The IT imperative is to change IT from just keeping the lights on for existing applications (~80%+ of most current IT budgets) to releasing IT's potential as a key contributor to decreasing business costs and increasing revenues. Enterprise IT takes more than a year to develop and update new applications and to deploy new technologies. To meet the increasing pace of business, enterprises have to move to developing and changing applications and deploying new technologies in months, not years.
IT technology is changing at a pace never before seen. The mega-trends are mobile, social, Big Data, cloud, and the industrial Internet, and extending the traditional scope of enterprise IT. For example, Wikibon forecasts that the total worldwide value created by the industrial Internet alone will be $1,279 billion in 2020, with an IT spend of $514 billion.

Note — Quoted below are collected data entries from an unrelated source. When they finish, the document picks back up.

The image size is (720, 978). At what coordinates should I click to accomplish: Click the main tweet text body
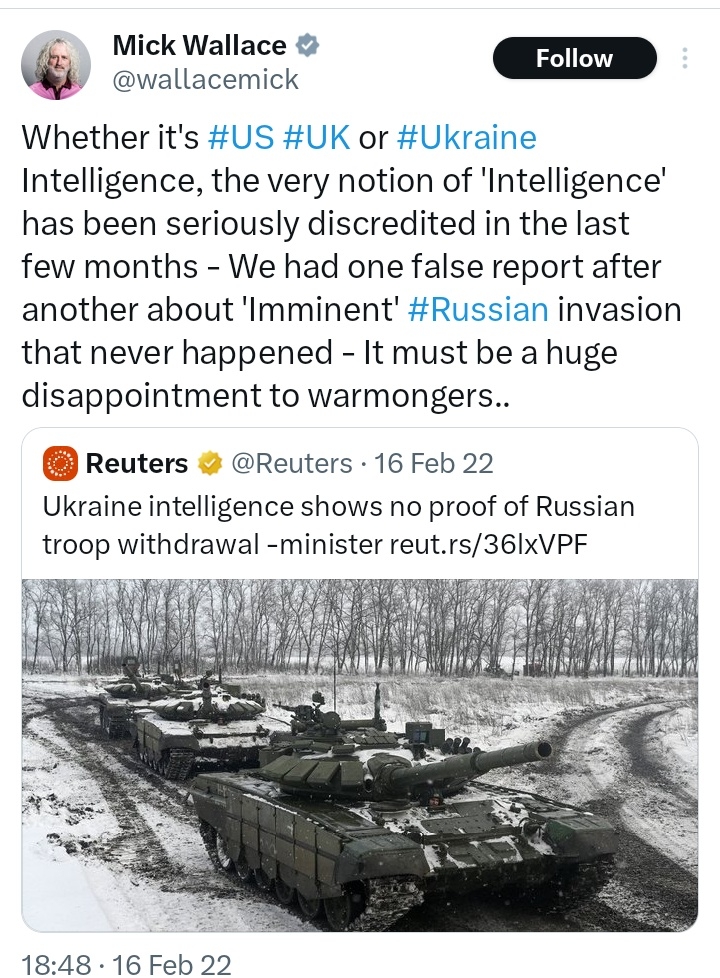pyautogui.click(x=350, y=266)
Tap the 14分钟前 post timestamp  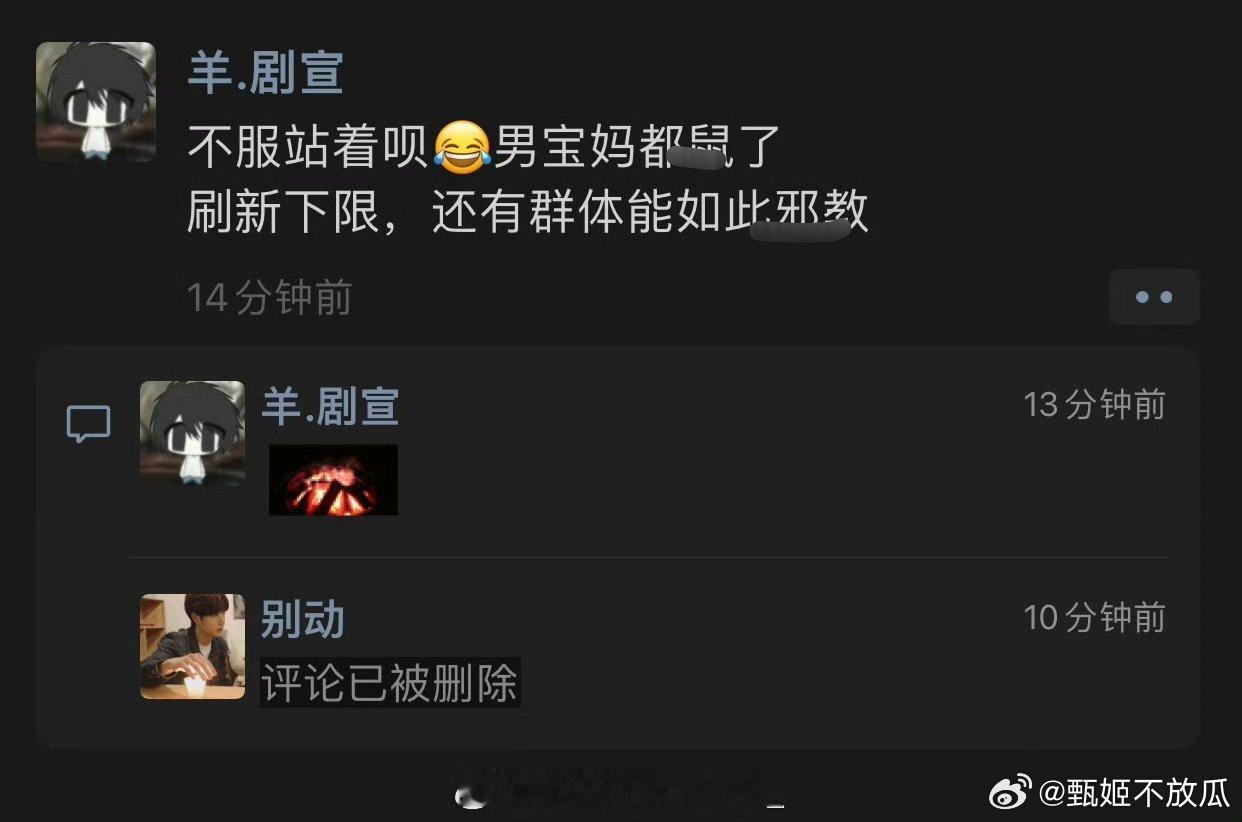(x=270, y=298)
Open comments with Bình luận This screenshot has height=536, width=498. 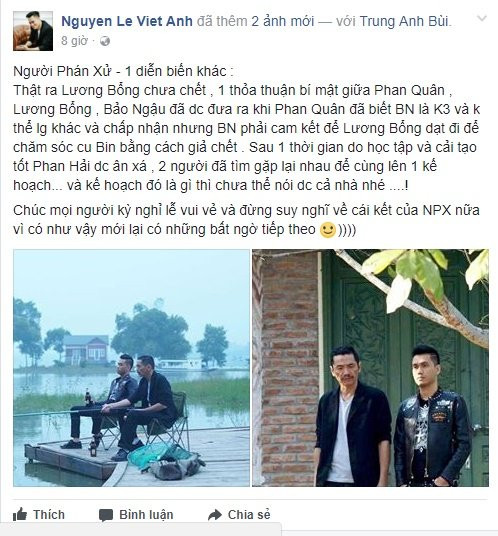pos(146,514)
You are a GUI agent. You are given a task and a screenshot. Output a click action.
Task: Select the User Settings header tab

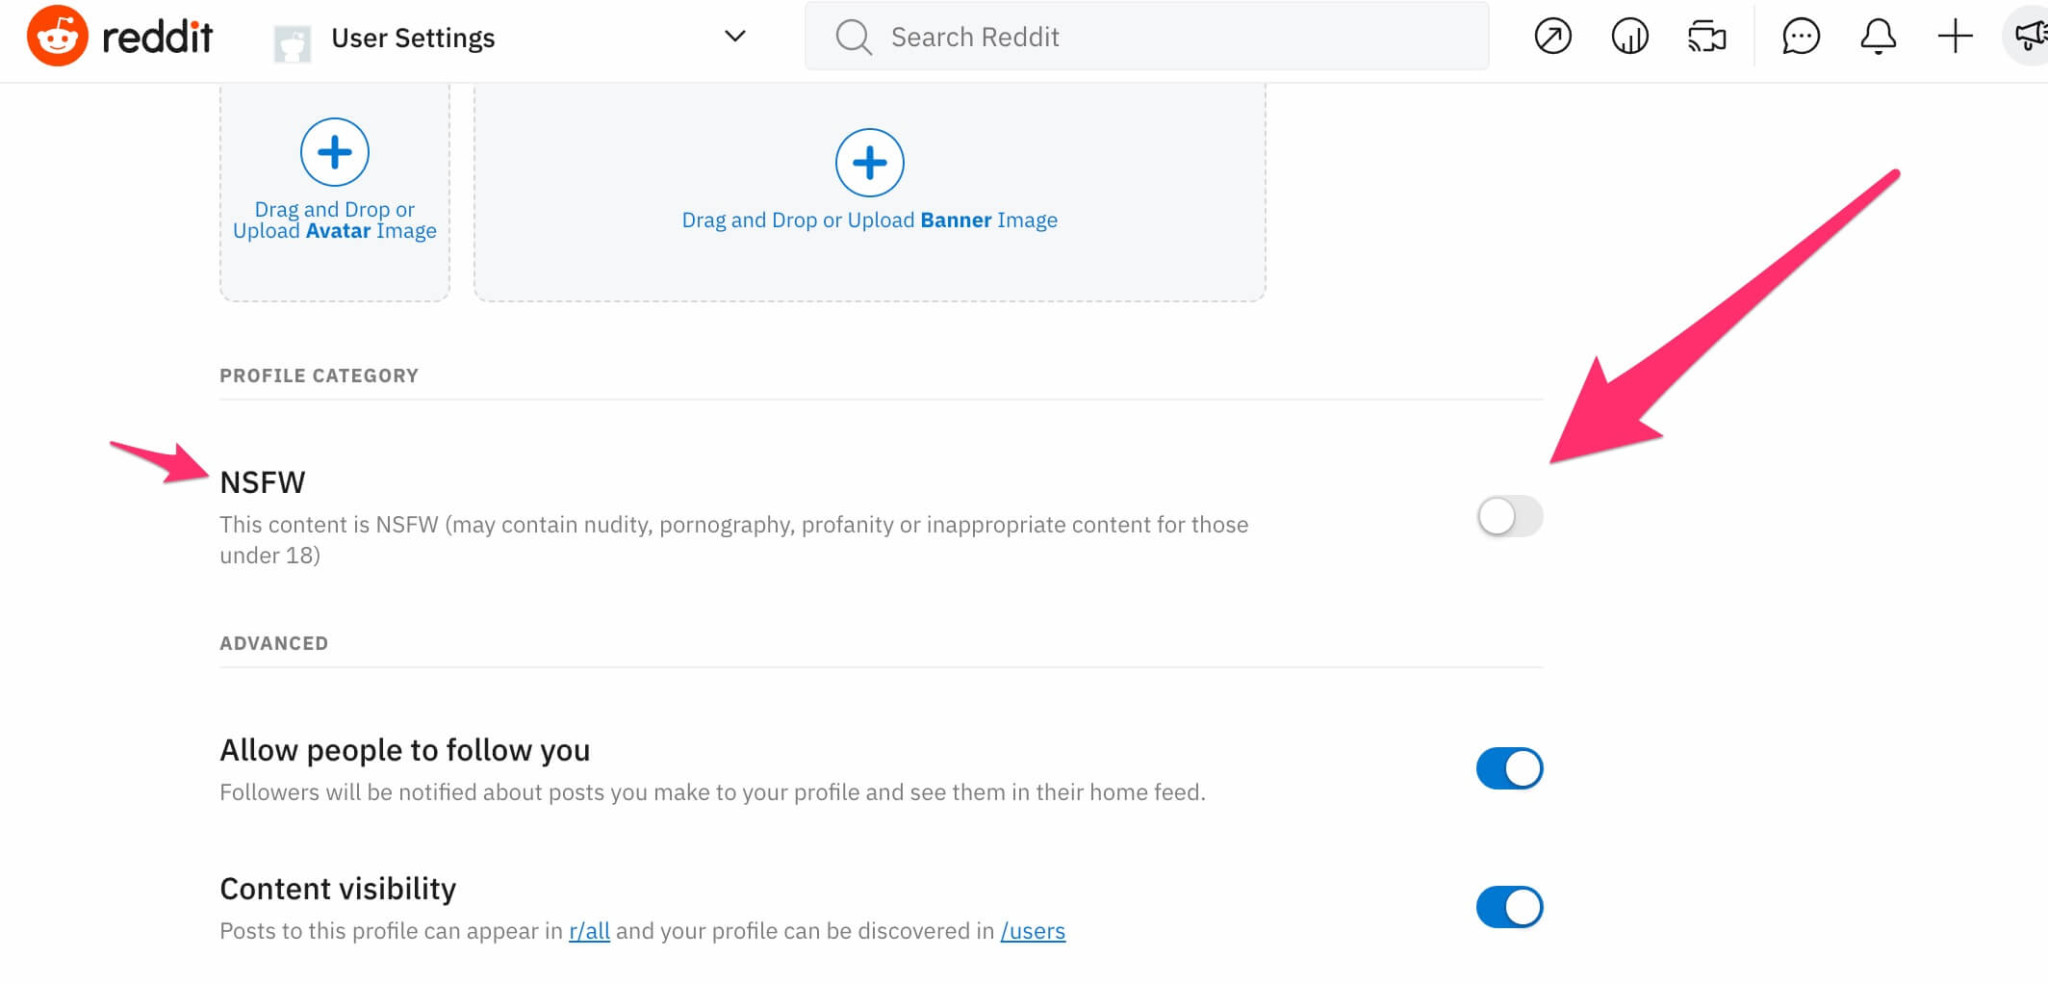pos(413,38)
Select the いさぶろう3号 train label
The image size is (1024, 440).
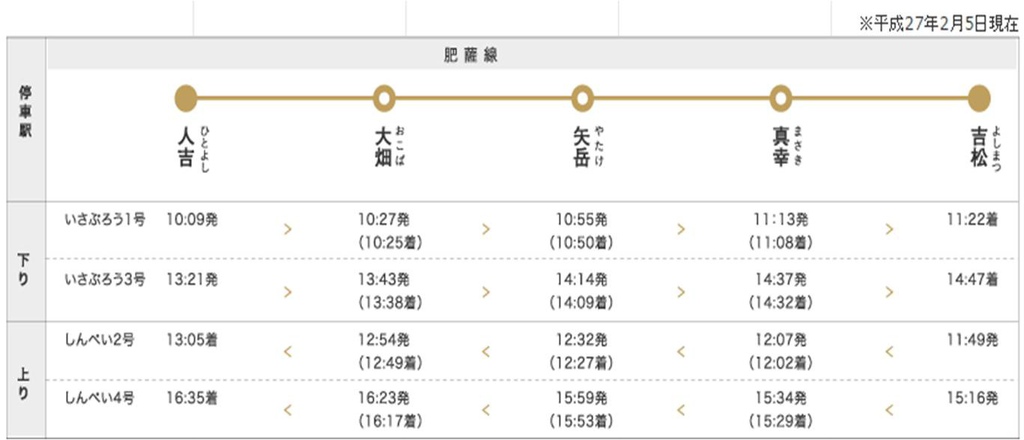tap(104, 279)
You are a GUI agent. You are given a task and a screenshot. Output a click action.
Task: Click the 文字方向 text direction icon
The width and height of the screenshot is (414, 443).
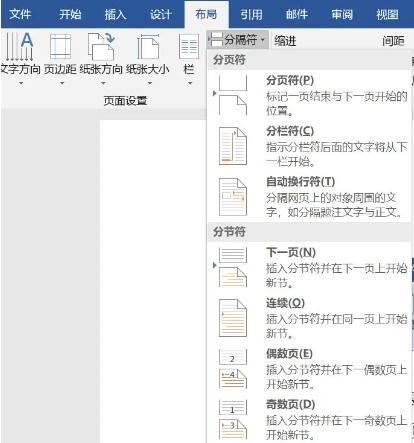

Within IT, converged and hyper-converged infrastructures, software-led data centers, and mega data-centers will help create orchestrated and automated private and public clouds. These and new storage technologies such as flash are rewriting the rules for application design and business organization; within IT they are transforming the rules for system topologies and system management.
In this Professional Alert, Wikibon examines the virtualization vision and progress to date, including the vision and progress of the collective leading framework contenders for hybrid clouds, namely Amazon, Google, OpenStack, Microsoft, and VMware (together with EMC Foundation partners EMC & Pivotal).
Why Hybrid Cloud
Most IT organizations have islands of automation usually dedicated to different workloads, such as Microsoft, Web, end-user productivity, and mission critical applications. The resources in each island are managed by separate server, network, and storage teams. Often each island has one solution for server, network, and storage services, including vendor, resource allocation, and backup & recovery services. Within each island one size fits all, managed by workload throughput rather than application SLAs. The majority of workloads are on-site, with some co-location, public cloud, Software-as-a-Service (SaaS), etc.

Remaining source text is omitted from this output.